What was this? Grand Central?
She picked up the receiver. “Hello?”
“Hello, Miss Harper,” Roger said. “Delivery.”
“Again?” Meena said. “I didn’t order anything, Roger.”
“I know, Miss Harper,” Roger said. “These are flowers. From Mr. Antonescu, the deliveryman says. Not Mr. Antonescu in 11A, but your friend Mr. Antonescu. You know, from the party last night.”
Meena smiled. So much for keeping the doormen in the building from knowing everything about her personal life. “Send him up, Roger,” she said, and put down the receiver.
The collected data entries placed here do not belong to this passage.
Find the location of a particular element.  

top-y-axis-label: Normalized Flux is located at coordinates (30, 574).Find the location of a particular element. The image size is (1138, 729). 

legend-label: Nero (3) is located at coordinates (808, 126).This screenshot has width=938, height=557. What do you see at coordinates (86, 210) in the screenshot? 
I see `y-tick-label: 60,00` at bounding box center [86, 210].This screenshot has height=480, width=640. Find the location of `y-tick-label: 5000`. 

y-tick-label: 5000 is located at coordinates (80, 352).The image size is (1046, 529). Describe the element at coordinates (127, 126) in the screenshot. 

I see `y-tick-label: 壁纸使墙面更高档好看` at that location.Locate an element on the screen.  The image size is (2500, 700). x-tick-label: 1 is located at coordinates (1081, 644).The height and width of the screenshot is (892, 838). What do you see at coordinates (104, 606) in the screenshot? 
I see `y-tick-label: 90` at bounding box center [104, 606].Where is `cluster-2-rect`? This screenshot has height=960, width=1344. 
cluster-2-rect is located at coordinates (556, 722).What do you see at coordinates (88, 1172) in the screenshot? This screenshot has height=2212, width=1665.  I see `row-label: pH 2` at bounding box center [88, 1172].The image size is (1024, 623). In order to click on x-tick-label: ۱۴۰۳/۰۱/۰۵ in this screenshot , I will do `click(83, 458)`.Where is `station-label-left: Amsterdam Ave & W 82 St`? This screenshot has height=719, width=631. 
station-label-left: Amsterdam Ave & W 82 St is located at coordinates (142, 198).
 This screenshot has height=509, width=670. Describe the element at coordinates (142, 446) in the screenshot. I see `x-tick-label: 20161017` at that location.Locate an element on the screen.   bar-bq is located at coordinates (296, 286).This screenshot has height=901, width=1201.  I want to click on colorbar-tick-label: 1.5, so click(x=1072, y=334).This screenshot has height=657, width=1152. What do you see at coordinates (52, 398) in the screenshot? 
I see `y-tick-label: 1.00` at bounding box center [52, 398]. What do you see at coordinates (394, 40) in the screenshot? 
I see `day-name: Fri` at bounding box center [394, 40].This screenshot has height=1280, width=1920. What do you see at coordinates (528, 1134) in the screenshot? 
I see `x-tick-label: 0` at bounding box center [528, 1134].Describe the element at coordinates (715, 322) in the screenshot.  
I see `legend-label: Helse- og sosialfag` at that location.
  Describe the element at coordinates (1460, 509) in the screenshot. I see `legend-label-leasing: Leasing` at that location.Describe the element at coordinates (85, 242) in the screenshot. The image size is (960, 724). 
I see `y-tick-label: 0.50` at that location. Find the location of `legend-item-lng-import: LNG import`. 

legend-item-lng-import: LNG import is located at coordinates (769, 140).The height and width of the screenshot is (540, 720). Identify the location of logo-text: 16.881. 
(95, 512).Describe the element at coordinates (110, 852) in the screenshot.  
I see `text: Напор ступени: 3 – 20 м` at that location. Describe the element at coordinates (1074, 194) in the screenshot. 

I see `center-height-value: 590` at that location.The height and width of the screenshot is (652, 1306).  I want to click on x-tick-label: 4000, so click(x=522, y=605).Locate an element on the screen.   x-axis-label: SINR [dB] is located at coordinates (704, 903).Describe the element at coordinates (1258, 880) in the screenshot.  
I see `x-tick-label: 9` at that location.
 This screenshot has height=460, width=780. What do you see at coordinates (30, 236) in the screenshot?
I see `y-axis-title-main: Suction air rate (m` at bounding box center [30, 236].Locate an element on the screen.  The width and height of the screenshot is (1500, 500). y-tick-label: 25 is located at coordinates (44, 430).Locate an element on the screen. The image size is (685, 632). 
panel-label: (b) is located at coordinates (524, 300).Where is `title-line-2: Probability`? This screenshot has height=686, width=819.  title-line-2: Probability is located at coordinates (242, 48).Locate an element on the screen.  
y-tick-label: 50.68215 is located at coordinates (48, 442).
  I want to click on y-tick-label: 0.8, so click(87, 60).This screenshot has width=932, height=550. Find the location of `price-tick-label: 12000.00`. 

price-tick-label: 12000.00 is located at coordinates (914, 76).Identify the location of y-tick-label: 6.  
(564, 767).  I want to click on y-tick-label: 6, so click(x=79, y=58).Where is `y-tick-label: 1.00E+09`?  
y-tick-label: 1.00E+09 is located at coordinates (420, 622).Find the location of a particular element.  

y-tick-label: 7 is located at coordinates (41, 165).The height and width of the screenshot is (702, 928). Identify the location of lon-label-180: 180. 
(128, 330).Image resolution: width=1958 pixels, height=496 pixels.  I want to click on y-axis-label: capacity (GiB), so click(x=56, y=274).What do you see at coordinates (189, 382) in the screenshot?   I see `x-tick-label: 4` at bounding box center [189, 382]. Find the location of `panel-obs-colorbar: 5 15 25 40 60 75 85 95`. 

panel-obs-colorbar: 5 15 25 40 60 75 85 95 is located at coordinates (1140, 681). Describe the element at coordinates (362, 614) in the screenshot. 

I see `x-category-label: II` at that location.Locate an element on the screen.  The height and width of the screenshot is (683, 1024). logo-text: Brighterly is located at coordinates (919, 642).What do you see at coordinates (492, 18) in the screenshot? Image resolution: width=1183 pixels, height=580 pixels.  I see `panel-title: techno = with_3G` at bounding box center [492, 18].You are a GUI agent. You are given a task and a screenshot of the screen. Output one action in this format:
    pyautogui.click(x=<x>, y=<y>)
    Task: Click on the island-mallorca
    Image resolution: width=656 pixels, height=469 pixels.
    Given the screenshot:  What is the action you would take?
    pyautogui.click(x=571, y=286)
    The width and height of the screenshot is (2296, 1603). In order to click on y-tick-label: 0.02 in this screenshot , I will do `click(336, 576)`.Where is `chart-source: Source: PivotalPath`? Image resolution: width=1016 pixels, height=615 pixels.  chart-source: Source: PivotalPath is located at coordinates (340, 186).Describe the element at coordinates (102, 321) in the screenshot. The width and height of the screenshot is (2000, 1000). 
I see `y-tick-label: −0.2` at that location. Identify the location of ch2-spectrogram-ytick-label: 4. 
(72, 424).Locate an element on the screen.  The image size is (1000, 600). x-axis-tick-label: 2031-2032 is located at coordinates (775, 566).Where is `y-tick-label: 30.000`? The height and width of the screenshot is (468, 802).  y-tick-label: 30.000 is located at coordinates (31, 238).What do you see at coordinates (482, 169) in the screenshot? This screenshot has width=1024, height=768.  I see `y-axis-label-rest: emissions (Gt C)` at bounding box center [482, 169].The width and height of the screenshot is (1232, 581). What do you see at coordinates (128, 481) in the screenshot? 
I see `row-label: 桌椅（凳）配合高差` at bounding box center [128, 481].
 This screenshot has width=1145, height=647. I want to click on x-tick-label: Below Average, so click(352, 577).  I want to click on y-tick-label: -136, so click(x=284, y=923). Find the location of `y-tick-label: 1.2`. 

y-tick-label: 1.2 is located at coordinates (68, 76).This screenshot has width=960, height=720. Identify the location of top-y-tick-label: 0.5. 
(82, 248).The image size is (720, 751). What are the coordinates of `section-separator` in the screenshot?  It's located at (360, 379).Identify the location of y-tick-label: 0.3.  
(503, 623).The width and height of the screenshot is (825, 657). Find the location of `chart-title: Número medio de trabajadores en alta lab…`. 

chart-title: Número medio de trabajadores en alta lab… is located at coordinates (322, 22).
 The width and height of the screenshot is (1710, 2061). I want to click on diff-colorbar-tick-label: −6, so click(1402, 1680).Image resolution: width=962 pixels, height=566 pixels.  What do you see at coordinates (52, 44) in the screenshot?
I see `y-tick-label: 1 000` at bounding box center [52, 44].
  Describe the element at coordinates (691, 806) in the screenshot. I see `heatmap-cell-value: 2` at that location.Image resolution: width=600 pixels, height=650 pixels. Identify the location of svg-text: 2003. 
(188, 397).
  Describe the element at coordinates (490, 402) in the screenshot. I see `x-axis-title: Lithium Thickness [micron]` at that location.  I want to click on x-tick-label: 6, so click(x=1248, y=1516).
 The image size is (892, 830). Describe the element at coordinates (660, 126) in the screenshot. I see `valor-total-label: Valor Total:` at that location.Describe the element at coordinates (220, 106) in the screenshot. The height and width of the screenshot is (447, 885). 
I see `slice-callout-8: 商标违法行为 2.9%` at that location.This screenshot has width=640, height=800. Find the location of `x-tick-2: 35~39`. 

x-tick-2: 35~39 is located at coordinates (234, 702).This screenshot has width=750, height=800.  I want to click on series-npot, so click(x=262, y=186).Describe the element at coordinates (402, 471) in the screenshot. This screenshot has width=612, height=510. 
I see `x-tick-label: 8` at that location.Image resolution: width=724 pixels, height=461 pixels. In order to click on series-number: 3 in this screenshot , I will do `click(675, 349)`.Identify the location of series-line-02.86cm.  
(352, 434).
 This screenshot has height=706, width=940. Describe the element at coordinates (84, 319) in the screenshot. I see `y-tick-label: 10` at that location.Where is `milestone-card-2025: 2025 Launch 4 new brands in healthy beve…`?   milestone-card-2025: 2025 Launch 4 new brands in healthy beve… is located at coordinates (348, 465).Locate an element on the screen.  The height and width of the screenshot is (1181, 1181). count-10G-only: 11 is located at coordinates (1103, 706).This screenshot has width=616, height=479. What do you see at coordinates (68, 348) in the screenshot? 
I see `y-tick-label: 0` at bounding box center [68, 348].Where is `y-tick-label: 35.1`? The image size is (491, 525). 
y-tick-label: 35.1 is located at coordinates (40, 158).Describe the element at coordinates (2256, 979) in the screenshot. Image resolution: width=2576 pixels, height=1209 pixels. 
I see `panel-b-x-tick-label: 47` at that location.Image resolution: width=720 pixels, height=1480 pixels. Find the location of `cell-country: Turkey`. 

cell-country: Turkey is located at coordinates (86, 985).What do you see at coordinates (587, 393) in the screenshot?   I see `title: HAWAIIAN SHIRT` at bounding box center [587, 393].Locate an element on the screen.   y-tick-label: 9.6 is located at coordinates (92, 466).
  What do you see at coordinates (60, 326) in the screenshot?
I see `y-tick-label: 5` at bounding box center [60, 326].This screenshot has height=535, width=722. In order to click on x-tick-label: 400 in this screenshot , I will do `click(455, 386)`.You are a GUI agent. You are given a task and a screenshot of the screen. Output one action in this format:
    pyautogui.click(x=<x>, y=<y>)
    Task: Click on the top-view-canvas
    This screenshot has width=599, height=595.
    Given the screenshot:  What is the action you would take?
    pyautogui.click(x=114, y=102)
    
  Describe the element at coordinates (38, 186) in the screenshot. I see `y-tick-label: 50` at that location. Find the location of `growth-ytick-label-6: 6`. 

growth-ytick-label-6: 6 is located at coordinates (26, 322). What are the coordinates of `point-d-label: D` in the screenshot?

Flowers and the bag? Lucien already had her heart. He didn’t have to keep trying to win it.
She went to her purse and looked in her wallet for a tip for the flower deliveryman. She didn’t have any small bills left. She’d have to see if the flower guy had any change.
You have slain the dragon.
What did it mean?
Before she had a chance to slip on a robe, Meena heard a sound outside her door. She looked out the peephole. There they were. Red roses. A huge bouquet of them.
Her heart swelled. He was crazy. And too extravagant.
Yes, he was a prince.
But this was too much.
Meena unlocked the door and opened it a crack.
“Thanks so much,” she said to the flower deliveryman. “Do you have change for a ten?”
That was when he lowered the roses away from his face.
And Meena, for the first time in her life, knew that she was the one about to die.